The Company’s insurance program, which may not provide coverage in all circumstances, contemplates both first and third party exposures for all of the Company’s on and offshore operations globally. Coverage is intended to respond to sudden and accidental pollution arising from the risks identified above. Coverage amounts can be as high as US$1 billion for losses arising from third parties and significantly higher for the Company’s own assets and business losses. The Company annually benchmarks its coverage against its peers independently and with the assistance of third party firms.
Fiscal Stability
Governments may amend or create new legislation, which could result in increased capital, operating and compliance costs. For example, the Alberta government’s new royalty framework became effective in January 2009. Under current commodity prices, the impact on royalty burdens is limited to the loss of some royalty holidays that were not fully exhausted under the previous regime. If commodity prices increase, the royalty rates will increase significantly.
Socio-Political Risks
The Company’s operations may be adversely affected by political or economic developments or social instability, which are not within the control of Talisman, including, among other things, a change in crude oil or natural gas pricing policy, the risks of war, terrorism, abduction, expropriation, nationalization, renegotiation or nullification of existing concessions and contracts, taxation policies, economic sanctions, the imposition of specific drilling obligations, the development and abandonment of fields, fluctuating exchange rates and currency controls. As a result of activities in these areas and a continuing evolution of an international framework for corporate responsibility and accountability for international crimes, the Company could also be exposed to potential claims for alleged breaches of international law. Various countries in which the Company is active, including the Kurdistan region of northern Iraq, Indonesia, Algeria, Colombia, Papua New Guinea and Peru, have been subject to recent economic or political instability and social unrest, military or rebel hostilities.
Stakeholder Opposition
Talisman’s planned activities may be adversely affected if there is strong community opposition with respect to its operations. In some circumstances, this risk may be increased in areas occupied by indigenous communities that are not accustomed to developments of this nature. In addition, Talisman regularly evaluates opportunities worldwide, and may in the future engage in projects or acquire properties in other nations that are experiencing economic or political instability and social unrest or military hostilities or are subject to United Nations or US sanctions. Some of the foregoing government actions may lead to political or reputational pressures on the Company from non-governmental organizations, home governments and investors.
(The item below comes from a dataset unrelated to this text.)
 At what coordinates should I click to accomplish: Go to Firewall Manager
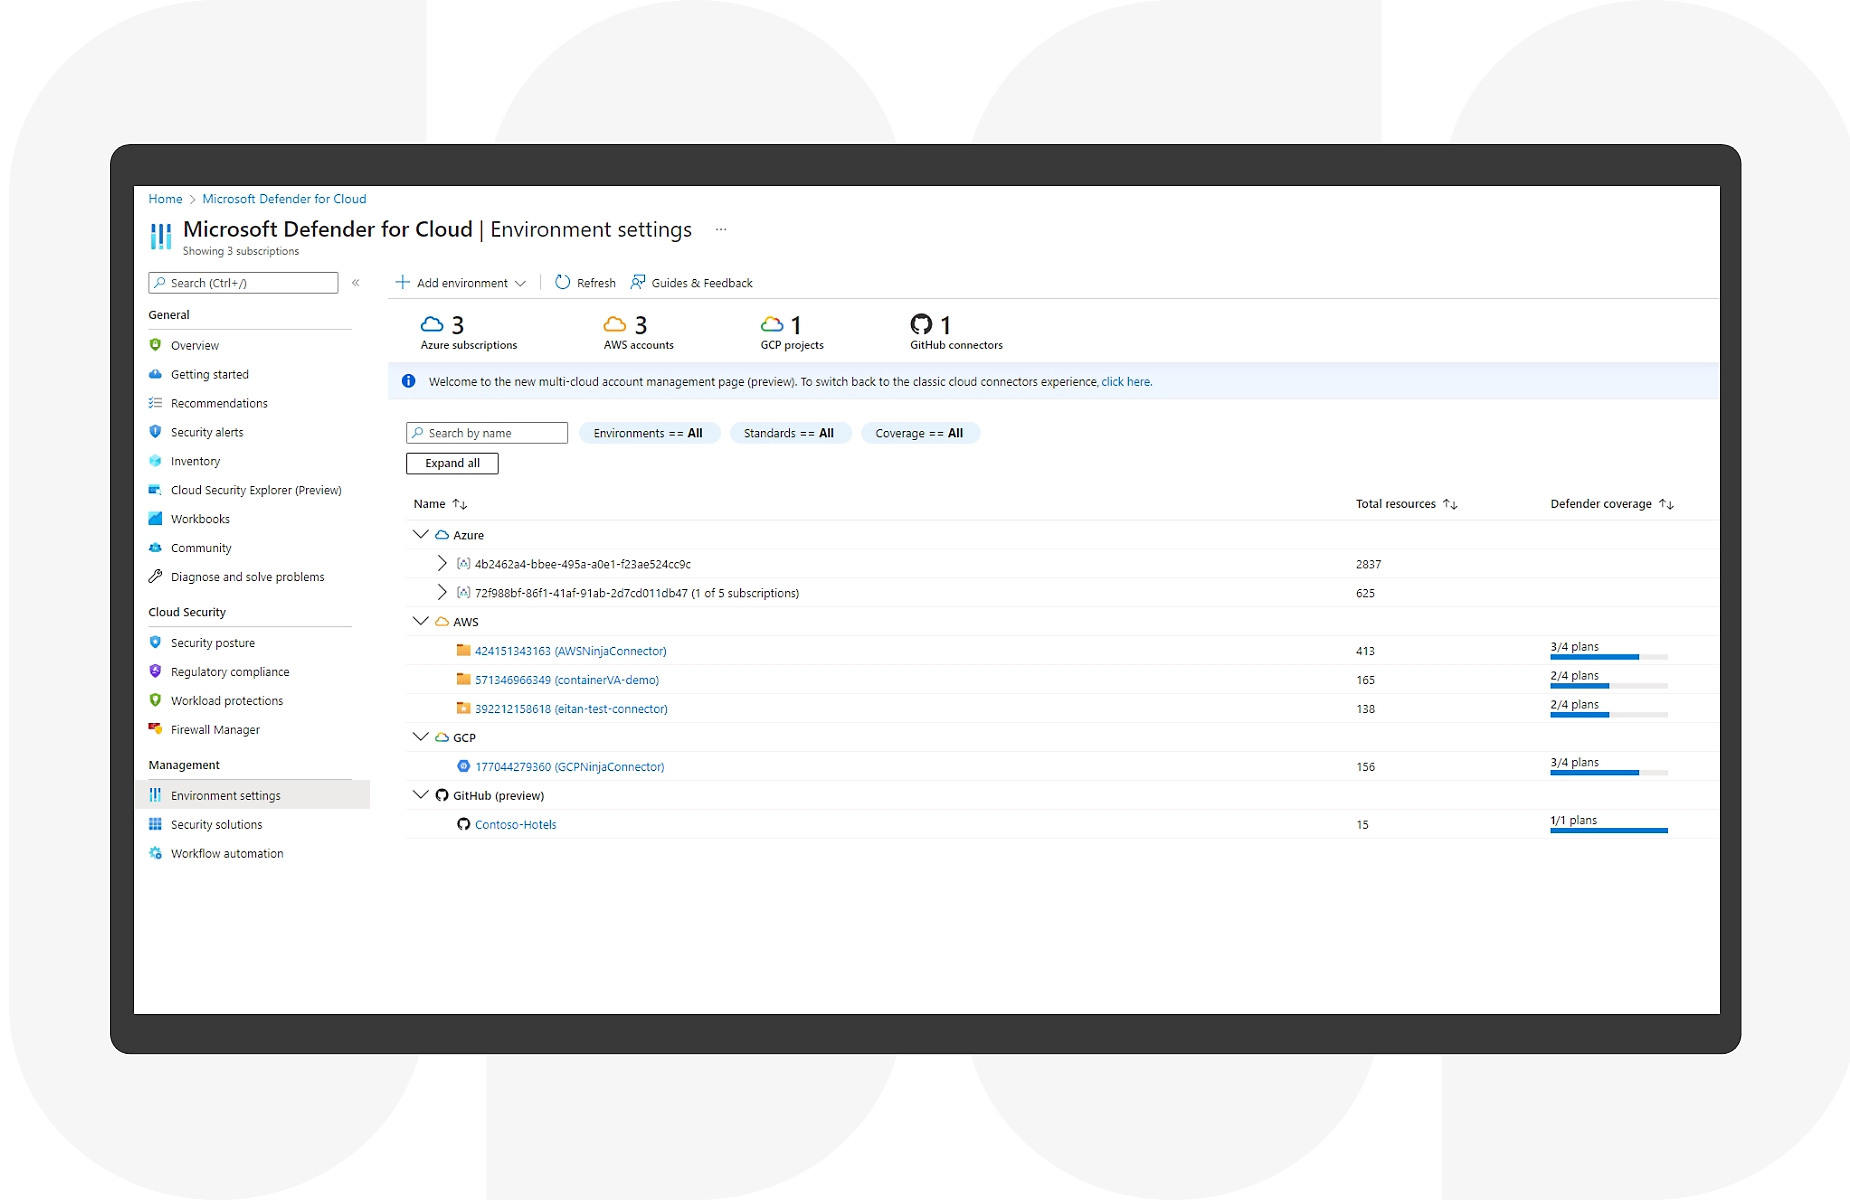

Ability to Find, Develop or Acquire Additional Reserves
The Company’s future success depends largely on its ability to find, develop or acquire additional oil and gas reserves that are economically recoverable. Hydrocarbons are a limited resource which is subject to increasing competition from other companies, including national oil companies. Exploration and development drilling may not result in commercially productive reserves. Once production begins, reservoir performance may be less than projected. Successful acquisitions require an assessment of a number of factors, many of which are uncertain. These factors include recoverable reserves, exploration potential, future oil and gas prices, operating costs and potential environmental and other liabilities. Such assessments are inexact and their accuracy is inherently uncertain. If a high impact prospect identified by the Company fails to materialize in a given year, the Company’s multi-year international exploration portfolio may be compromised.
Industry Cost Inflation
The industry costs to find and develop reserves have generally risen over time. An upward swing in industry activity could increase key input demand and prices, at least in the short run, and possibly delay sourcing of key labour, materials or facilities construction. Rising industry costs broadly correspond with higher oil and gas prices, but in a competitive market among competing fuels, it is possible that not all costs may be recovered through higher prices. Although the Company strives for continuous improvement in its planning and procurement, material or unexpected changes can affect the Company’s financial performance.
Bribery
Talisman’s operations are governed by many levels of government, including municipal, state, provincial and federal governments, in numerous countries and the possibility exists that Talisman could be subject to bribery allegations. Talisman requires all employees to participate in ethics awareness training, which includes Talisman’s policies against giving or accepting money or gifts in certain circumstances. However, if Talisman is found not to have taken effective steps to address allegations or findings of bribery or corruption in its business, this may impair Talisman’s ability to participate in business with governments or non-governmental organizations. This may result in formal exclusions from such business, which may have a material adverse effect on the Company’s business.
Shale Gas Transition
The Company’s strategy includes continuing its portfolio transition from conventional to shale gas with the development of its North America shale business. The portfolio transition could result in: heightened safety risks to personnel; loss of workforce productivity; loss of knowledge transfer from departing employees; and insufficient staffing levels to meet business requirements.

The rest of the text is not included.